If you are following a textbook approach, and especially if self-studying, in my opinion you need one good beginners' book, and then a whole series of intermediate books. I feel I could go on for several years with intermediate-level books, provided enough have been published! So far I have done these ones:

"An Integrated Approach to Intermediate Japanese" (Akira Miura and Naomi McGloin) -- Good book, and I was quite pleased that I could understand most of it, albeit sometimes a bit painstakingly, and sometimes with help from the good people at this forum. Translations of the main texts are not provided, which I find annoying in several of these books (what, like I'm going to cheat myself and peek before I've had my best shot?!). Comes with CDs.
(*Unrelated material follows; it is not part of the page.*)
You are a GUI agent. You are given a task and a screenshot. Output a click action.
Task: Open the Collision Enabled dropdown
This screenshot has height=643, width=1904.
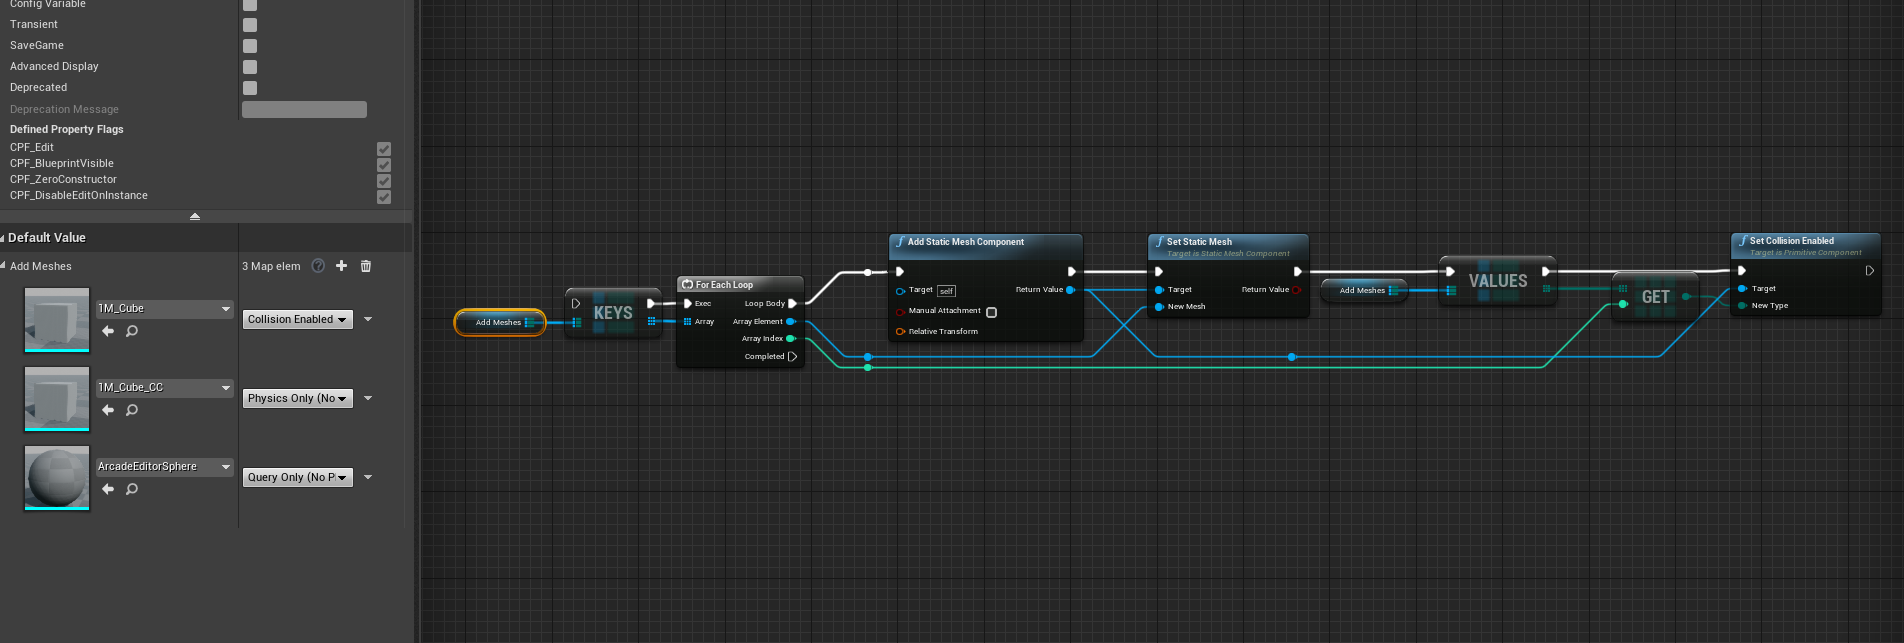[x=298, y=319]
"A Homestay in Japan" (Caron Allen / Natsumi Watanabe). -- I found this book flimsy in terms of amount of content, and I didn't really feel it was worth the money I paid.

"New Approach Japanese Intermediate Course" (Noboru Oyanagi) -- Good book, with a decent amount of solid content. No English anywhere in the book, however. Comes with CDs.

"Intermediate Japanese - An Integrated Course" (Nobuko Mizutani) -- Worthwhile book, but I found the exercises, which take up quite a lot of pages, a bit tedious and uninspiring. Translations of the main texts are given. My second-hand copy apparently originally came with cassette tapes but I don't have them. Not sure if there's a modern edition with CDs or downloadable audio. I've found this book quite hard.

Next up is "Hiyaku: An Intermediate Japanese Course" I haven't started it yet, so can't comment except to say that the book looks like it was printed on my home PC on cheap copier paper, and I anticipate becoming very irritated by the fact that it does not lie open flat on the desk. Audio is available online.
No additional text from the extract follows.